Many Factors Combined Together to Put Brakes on the Rising Global Markets

Many Factors Combined Together to Put Brakes on the Rising Global Markets

Both the U.S. futures and the European stocks fell on Monday amidst few recent developments. There are geopolitical tensions in Asia and the U.S. President Donald Trump accused the outgoing US President Barack Obama of wiretapping him.

The biggest lender of Germany Deutsche Bank said that it needs to raise capital worth 8 billion euros for which it will issue more shares. This news led to a fall of 5% in the shares of Deutsche Bank. Both Germany’s DAX and FTSEuro First index, which has 300 leading shares listed on it, fell by 0.7 percent and a major contributor to this fall was Deutsche Bank. The banking index of Europe was also down by a percent.

A trader at Frankfurt-based Alpha, Stefan de Schutter said, “The question is whether this will be the last capital hike or whether the bank will need more yet again in a few years. Until now, none of the restructuring measures has borne fruit.

Dow was shining brightly till last week crossing the psychologically important level of 21,000 comfortably, but the fall of 0.5% in the US stock futures is bound to affect it too.

With North Korea firing four ballistic missiles in a day and a spat arising between South Korea and China over the issue of missile defence, this led to geopolitical tensions in East Asia.

The US markets have expectations that the Fed rate hike is very much on the cards in the March 14-15 meeting itself and by the way, markets have moved last week – it seems it has already factored in this.

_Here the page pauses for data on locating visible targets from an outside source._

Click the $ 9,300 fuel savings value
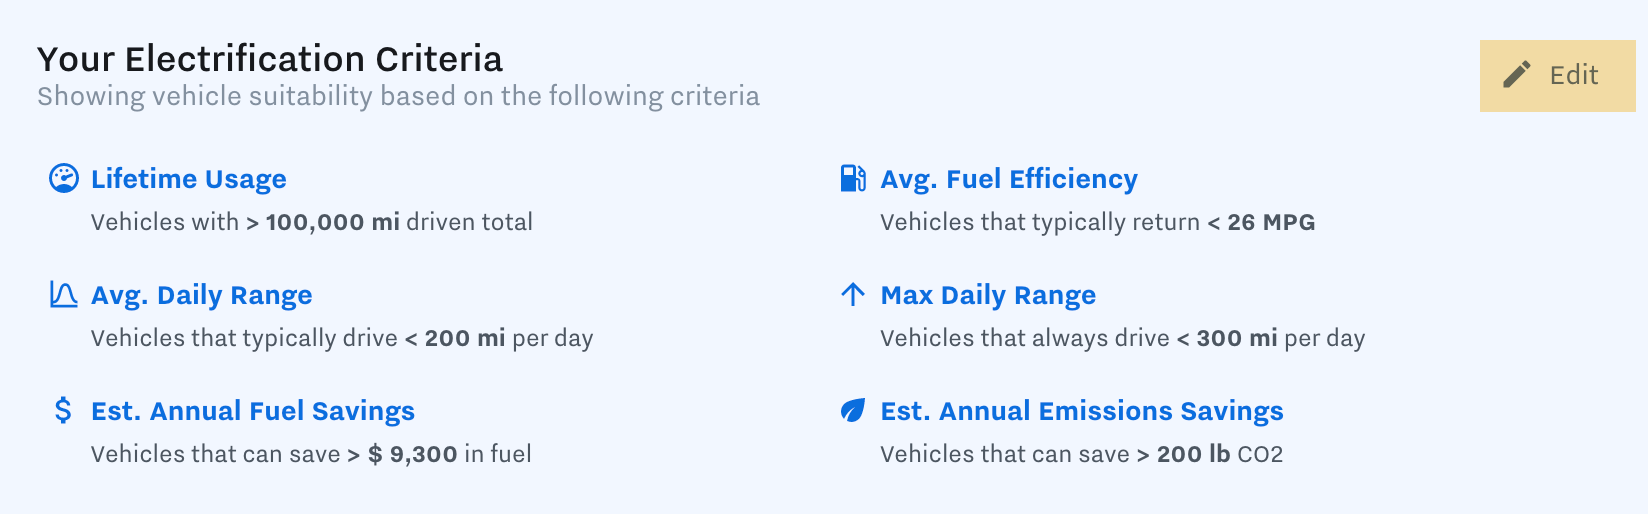This screenshot has width=1648, height=514. point(412,454)
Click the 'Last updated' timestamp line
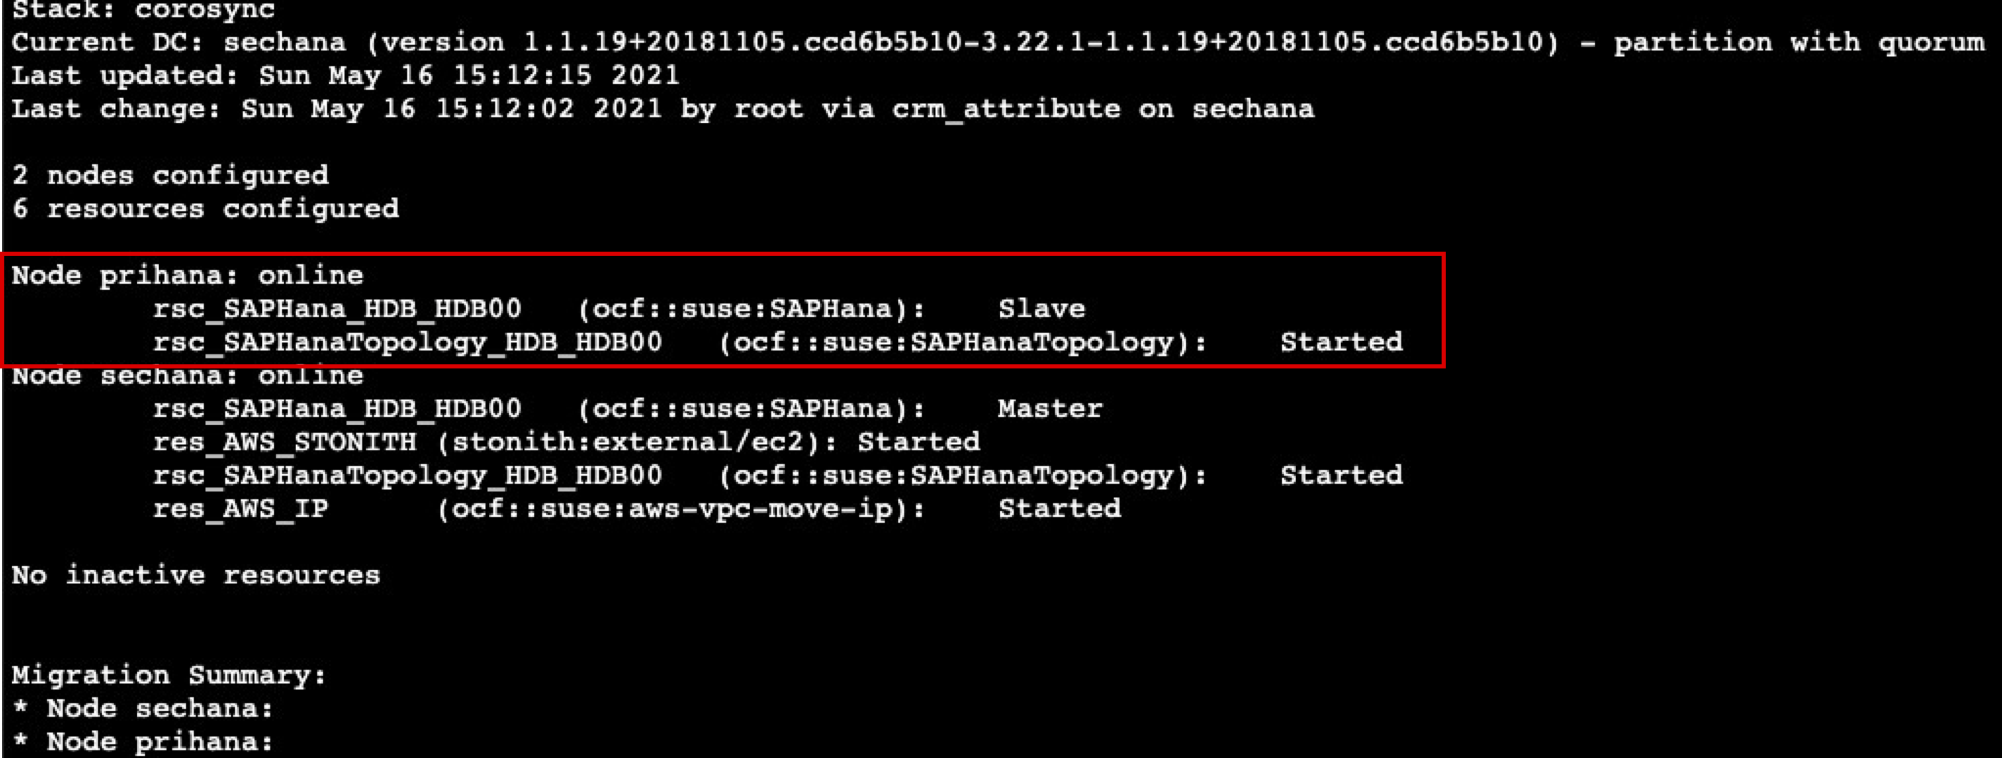 tap(345, 76)
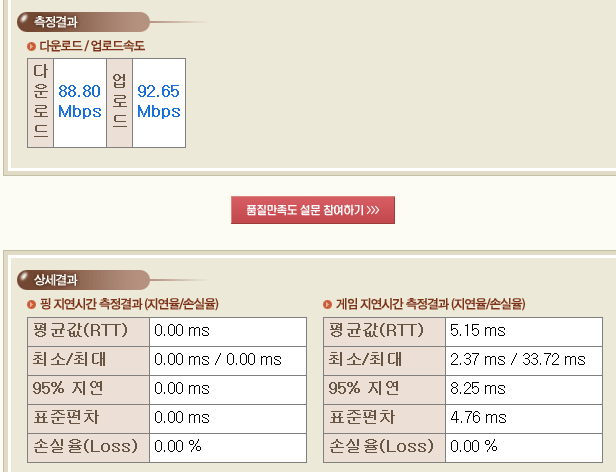Screen dimensions: 616x472
Task: Click the ping table 손실율(Loss) label cell
Action: point(88,446)
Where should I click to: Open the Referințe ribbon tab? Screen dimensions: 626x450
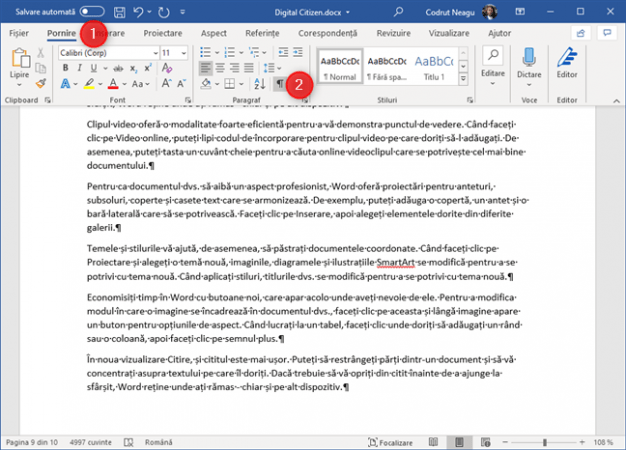coord(262,33)
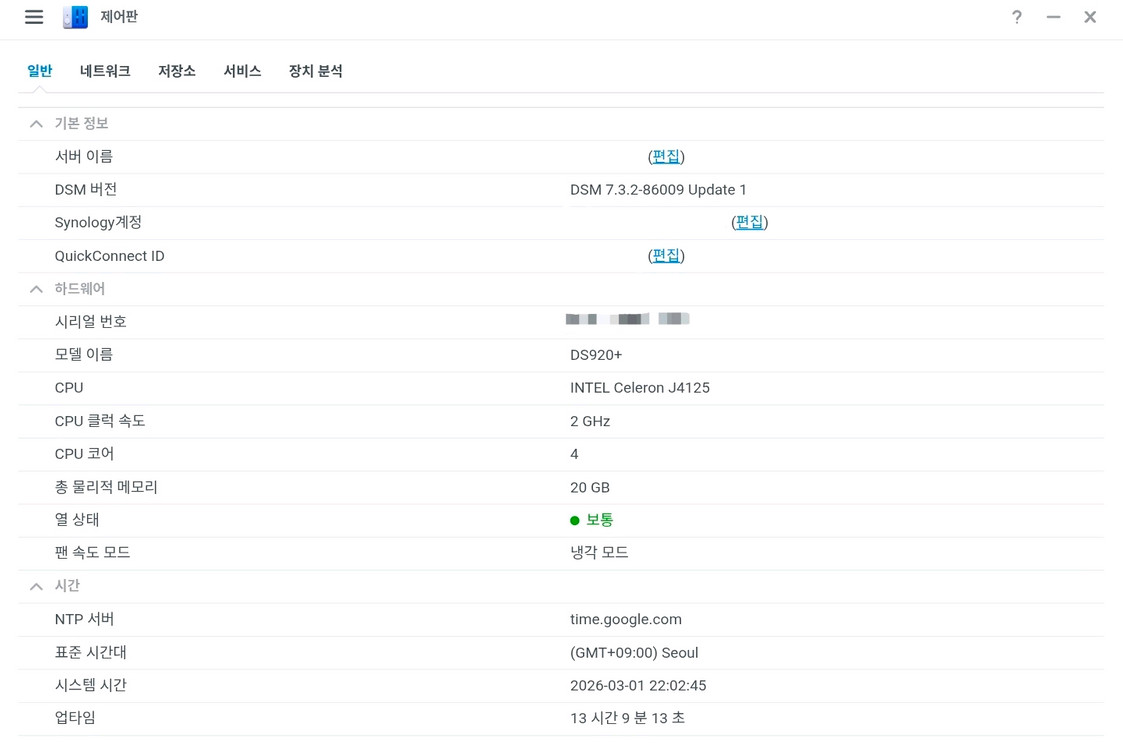
Task: Click the green thermal status indicator dot
Action: (575, 519)
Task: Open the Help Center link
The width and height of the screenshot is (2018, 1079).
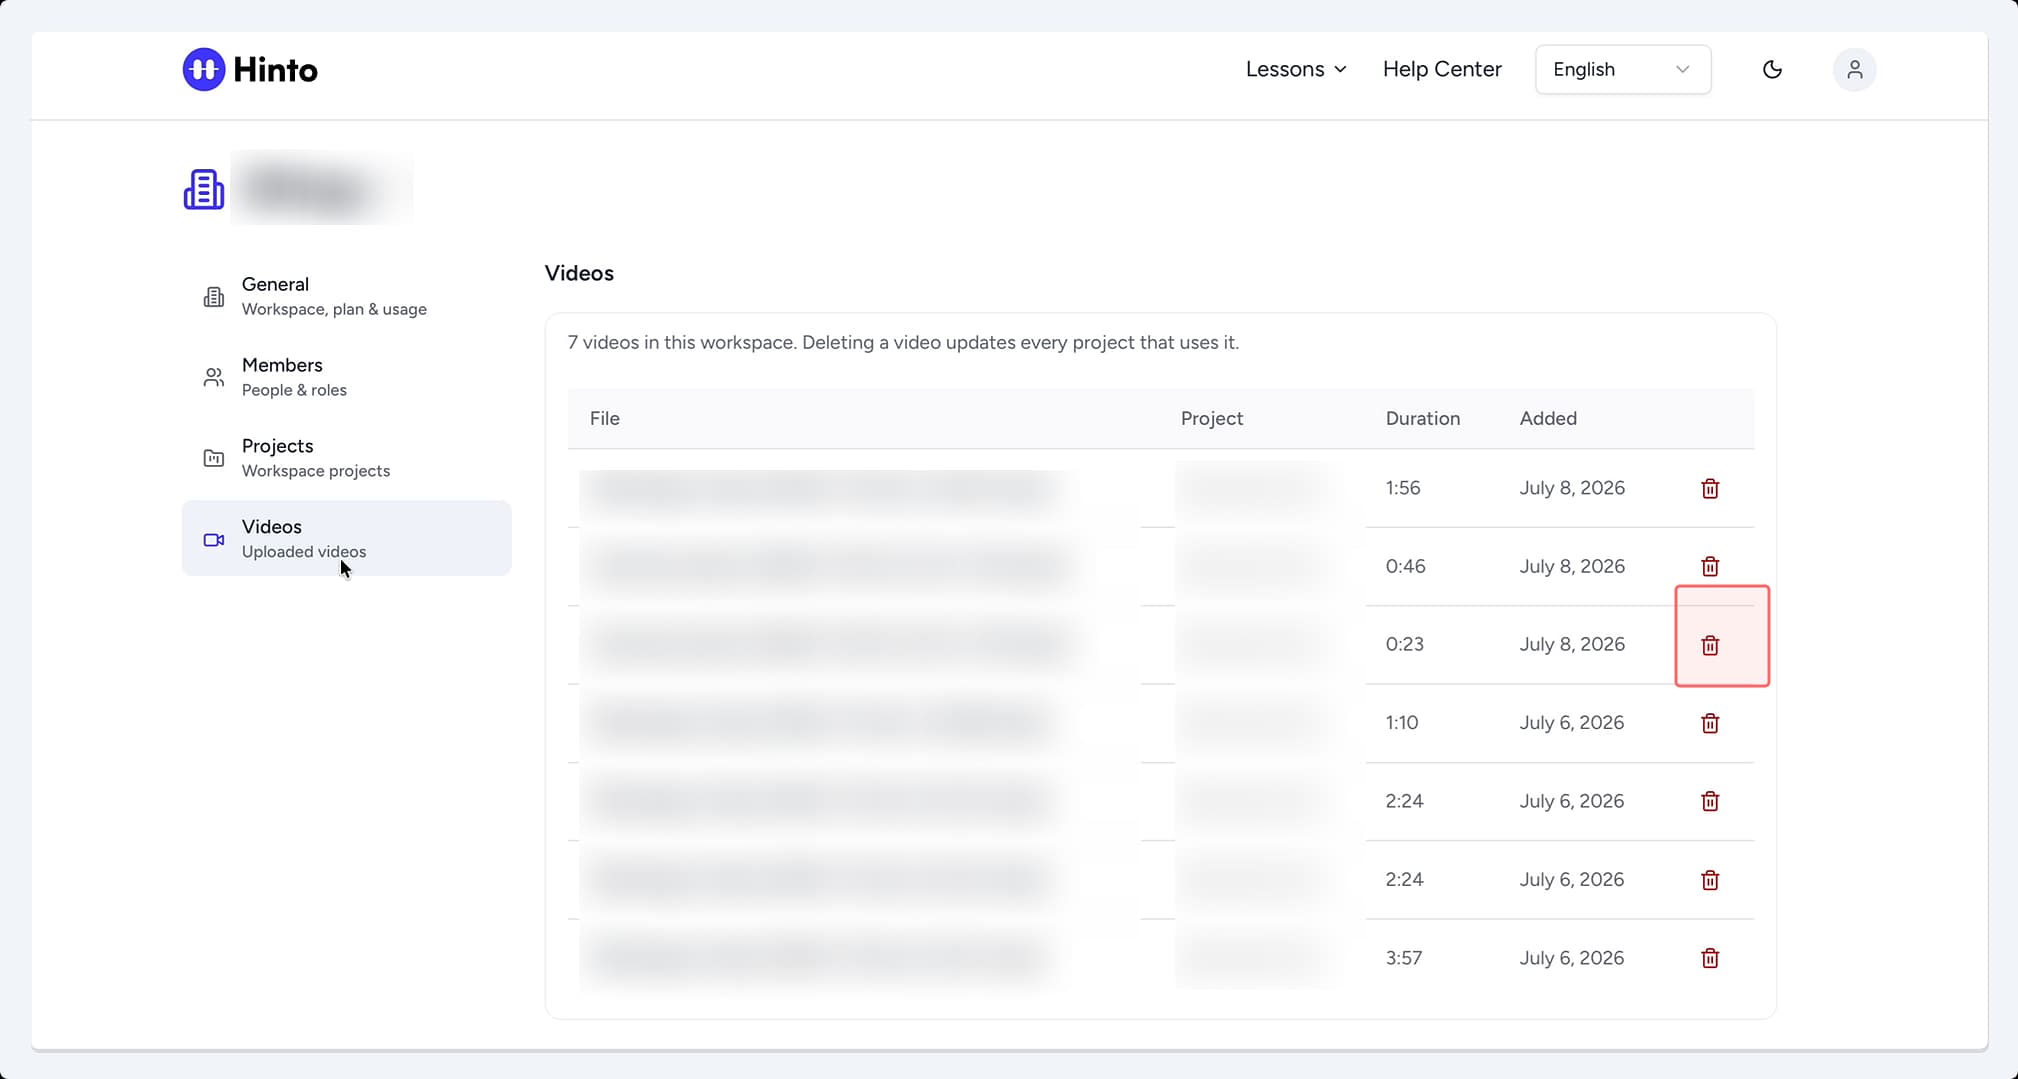Action: coord(1442,69)
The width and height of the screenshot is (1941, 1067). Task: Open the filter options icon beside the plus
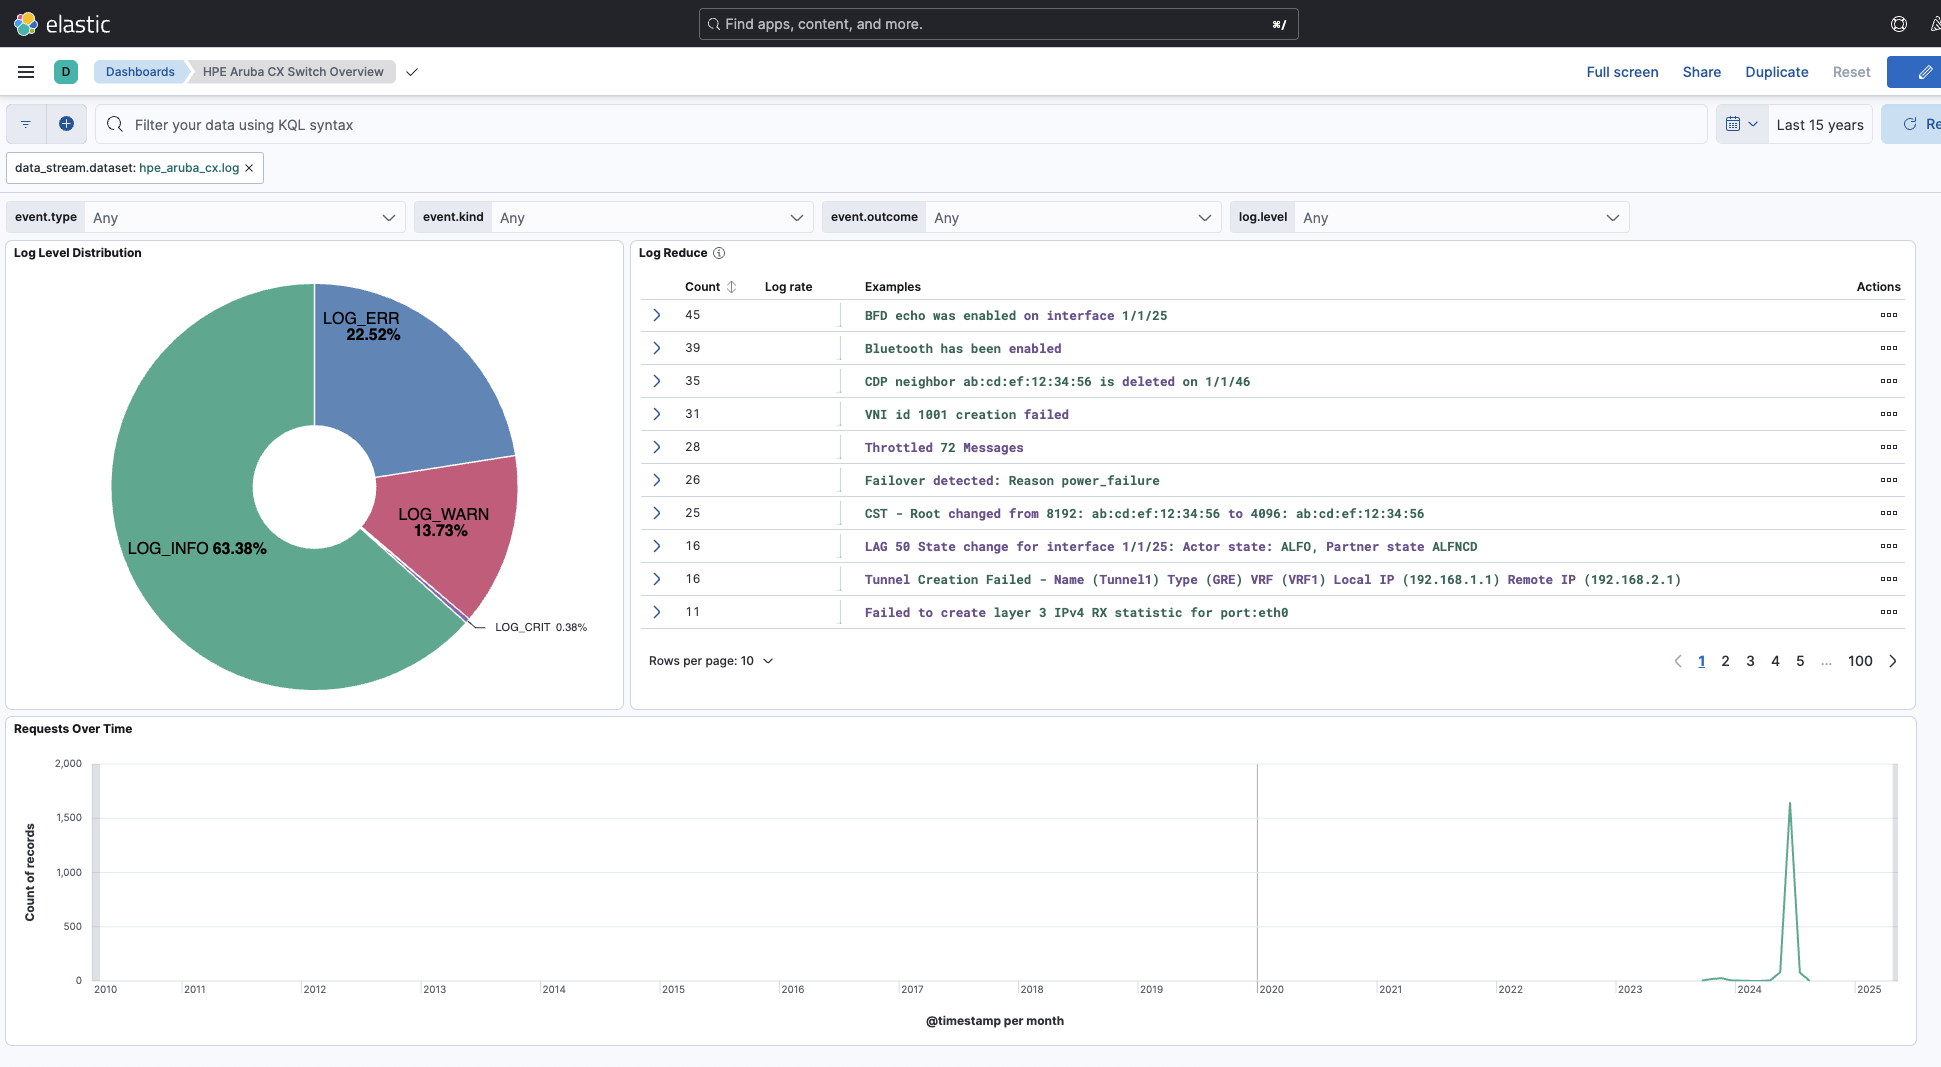click(25, 123)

The investors are now looking for some clarity on Trump’s fiscal plans, which they were unable to get from Trump’s maiden speech at the Congress earlier last week.

The latest accusation of Trump on Obama is seen as Trump’s style of distracting the attention from the economic agenda by some of the people.

The rally on the US markets is going intact since November 8th when Trump was declared the President-elect. The markets rallied on his promises of tax reforms, increase in infrastructure spending, and keeping the interests of Americans his first and foremost priority. It was further fuelled when the US economic data showed that the economy is doing well and many Fed officials gave hints that rate hike is very much on the cards.

But the recent developments made investors take away some profit and both the dollar and the treasury yields went down on Monday.